<<<<
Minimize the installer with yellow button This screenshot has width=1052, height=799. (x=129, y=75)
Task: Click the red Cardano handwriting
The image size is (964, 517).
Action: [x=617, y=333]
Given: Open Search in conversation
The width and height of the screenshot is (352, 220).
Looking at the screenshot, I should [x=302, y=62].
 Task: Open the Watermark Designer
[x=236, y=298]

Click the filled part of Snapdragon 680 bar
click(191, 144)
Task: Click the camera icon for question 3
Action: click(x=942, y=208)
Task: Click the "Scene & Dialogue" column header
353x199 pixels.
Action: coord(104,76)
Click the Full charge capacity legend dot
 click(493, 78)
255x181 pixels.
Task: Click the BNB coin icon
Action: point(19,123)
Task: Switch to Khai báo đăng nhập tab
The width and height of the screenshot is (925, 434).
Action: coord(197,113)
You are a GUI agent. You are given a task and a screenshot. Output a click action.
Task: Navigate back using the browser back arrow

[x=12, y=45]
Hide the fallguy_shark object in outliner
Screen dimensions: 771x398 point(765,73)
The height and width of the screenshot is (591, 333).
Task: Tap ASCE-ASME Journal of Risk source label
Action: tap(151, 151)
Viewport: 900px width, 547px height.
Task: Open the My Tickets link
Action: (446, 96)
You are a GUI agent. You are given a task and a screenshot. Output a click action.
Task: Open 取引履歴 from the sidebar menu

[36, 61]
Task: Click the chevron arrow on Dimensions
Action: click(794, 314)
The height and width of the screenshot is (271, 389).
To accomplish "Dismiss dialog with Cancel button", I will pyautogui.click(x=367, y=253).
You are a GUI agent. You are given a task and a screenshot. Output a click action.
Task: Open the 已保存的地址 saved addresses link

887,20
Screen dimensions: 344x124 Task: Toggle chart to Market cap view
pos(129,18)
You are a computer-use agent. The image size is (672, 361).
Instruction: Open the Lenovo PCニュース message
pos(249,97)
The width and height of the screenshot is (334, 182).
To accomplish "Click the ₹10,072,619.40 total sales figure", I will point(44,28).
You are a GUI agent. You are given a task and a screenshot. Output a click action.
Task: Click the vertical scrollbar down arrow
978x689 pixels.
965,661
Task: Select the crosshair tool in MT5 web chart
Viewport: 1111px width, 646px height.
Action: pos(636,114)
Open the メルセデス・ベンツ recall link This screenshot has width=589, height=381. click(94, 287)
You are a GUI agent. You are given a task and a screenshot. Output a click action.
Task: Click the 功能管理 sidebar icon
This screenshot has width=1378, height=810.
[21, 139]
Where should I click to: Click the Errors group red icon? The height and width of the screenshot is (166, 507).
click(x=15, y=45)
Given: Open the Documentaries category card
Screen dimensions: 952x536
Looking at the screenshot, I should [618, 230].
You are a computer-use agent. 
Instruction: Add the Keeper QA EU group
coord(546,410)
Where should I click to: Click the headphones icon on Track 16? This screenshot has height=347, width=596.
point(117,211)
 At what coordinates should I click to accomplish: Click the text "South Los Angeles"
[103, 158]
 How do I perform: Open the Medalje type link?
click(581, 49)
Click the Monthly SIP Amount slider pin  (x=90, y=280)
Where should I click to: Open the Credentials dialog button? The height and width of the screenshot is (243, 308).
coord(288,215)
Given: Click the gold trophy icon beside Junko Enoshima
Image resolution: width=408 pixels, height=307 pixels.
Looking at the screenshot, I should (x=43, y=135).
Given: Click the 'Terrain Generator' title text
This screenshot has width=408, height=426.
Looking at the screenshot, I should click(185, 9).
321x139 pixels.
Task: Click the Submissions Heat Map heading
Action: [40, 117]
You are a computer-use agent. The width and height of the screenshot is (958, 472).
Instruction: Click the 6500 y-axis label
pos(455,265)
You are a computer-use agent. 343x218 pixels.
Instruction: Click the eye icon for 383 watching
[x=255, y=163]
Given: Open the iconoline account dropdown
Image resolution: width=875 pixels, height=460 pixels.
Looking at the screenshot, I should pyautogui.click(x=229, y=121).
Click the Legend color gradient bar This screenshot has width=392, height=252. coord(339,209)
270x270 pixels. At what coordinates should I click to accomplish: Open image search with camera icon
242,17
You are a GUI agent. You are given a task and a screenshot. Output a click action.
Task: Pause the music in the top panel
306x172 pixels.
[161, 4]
>>>>
## PROBLEM TO SOLVE
Reproduce the whole listing without changing anything.

## YOUR RESPONSE
Minimize the installer with yellow button This screenshot has width=1052, height=799. (x=129, y=75)
Task: Click the red Cardano handwriting
The image size is (964, 517).
Action: [x=617, y=333]
Given: Open Search in conversation
The width and height of the screenshot is (352, 220).
Looking at the screenshot, I should [x=302, y=62].
 Task: Open the Watermark Designer
[x=236, y=298]

Click the filled part of Snapdragon 680 bar
click(191, 144)
Task: Click the camera icon for question 3
Action: click(x=942, y=208)
Task: Click the "Scene & Dialogue" column header
353x199 pixels.
Action: coord(104,76)
Click the Full charge capacity legend dot
 click(493, 78)
255x181 pixels.
Task: Click the BNB coin icon
Action: point(19,123)
Task: Switch to Khai báo đăng nhập tab
The width and height of the screenshot is (925, 434).
Action: coord(197,113)
You are a GUI agent. You are given a task and a screenshot. Output a click action.
Task: Navigate back using the browser back arrow

[x=12, y=45]
Hide the fallguy_shark object in outliner
Screen dimensions: 771x398 point(765,73)
The height and width of the screenshot is (591, 333).
Task: Tap ASCE-ASME Journal of Risk source label
Action: tap(151, 151)
Viewport: 900px width, 547px height.
Task: Open the My Tickets link
Action: (446, 96)
You are a GUI agent. You are given a task and a screenshot. Output a click action.
Task: Open 取引履歴 from the sidebar menu

[36, 61]
Task: Click the chevron arrow on Dimensions
Action: click(794, 314)
The height and width of the screenshot is (271, 389).
To accomplish "Dismiss dialog with Cancel button", I will pyautogui.click(x=367, y=253).
You are a GUI agent. You are given a task and a screenshot. Output a click action.
Task: Open the 已保存的地址 saved addresses link

887,20
Screen dimensions: 344x124 Task: Toggle chart to Market cap view
pos(129,18)
You are a computer-use agent. The image size is (672, 361).
Instruction: Open the Lenovo PCニュース message
pos(249,97)
The width and height of the screenshot is (334, 182).
To accomplish "Click the ₹10,072,619.40 total sales figure", I will point(44,28).
You are a GUI agent. You are given a task and a screenshot. Output a click action.
Task: Click the vertical scrollbar down arrow
978x689 pixels.
965,661
Task: Select the crosshair tool in MT5 web chart
Viewport: 1111px width, 646px height.
Action: pos(636,114)
Open the メルセデス・ベンツ recall link This screenshot has width=589, height=381. click(94, 287)
You are a GUI agent. You are given a task and a screenshot. Output a click action.
Task: Click the 功能管理 sidebar icon
This screenshot has width=1378, height=810.
[21, 139]
Where should I click to: Click the Errors group red icon? The height and width of the screenshot is (166, 507).
click(x=15, y=45)
Given: Open the Documentaries category card
Screen dimensions: 952x536
Looking at the screenshot, I should [618, 230].
You are a computer-use agent. 
Instruction: Add the Keeper QA EU group
coord(546,410)
Where should I click to: Click the headphones icon on Track 16? This screenshot has height=347, width=596.
point(117,211)
 At what coordinates should I click to accomplish: Click the text "South Los Angeles"
[103, 158]
 How do I perform: Open the Medalje type link?
click(581, 49)
Click the Monthly SIP Amount slider pin  (x=90, y=280)
Where should I click to: Open the Credentials dialog button? The height and width of the screenshot is (243, 308).
coord(288,215)
Given: Click the gold trophy icon beside Junko Enoshima
Image resolution: width=408 pixels, height=307 pixels.
Looking at the screenshot, I should (x=43, y=135).
Given: Click the 'Terrain Generator' title text
This screenshot has width=408, height=426.
Looking at the screenshot, I should click(185, 9).
321x139 pixels.
Task: Click the Submissions Heat Map heading
Action: [40, 117]
You are a computer-use agent. The width and height of the screenshot is (958, 472).
Instruction: Click the 6500 y-axis label
pos(455,265)
You are a computer-use agent. 343x218 pixels.
Instruction: Click the eye icon for 383 watching
[x=255, y=163]
Given: Open the iconoline account dropdown
Image resolution: width=875 pixels, height=460 pixels.
Looking at the screenshot, I should pyautogui.click(x=229, y=121).
Click the Legend color gradient bar This screenshot has width=392, height=252. coord(339,209)
270x270 pixels. At what coordinates should I click to accomplish: Open image search with camera icon
242,17
You are a GUI agent. You are given a task and a screenshot. Output a click action.
Task: Pause the music in the top panel
306x172 pixels.
[161, 4]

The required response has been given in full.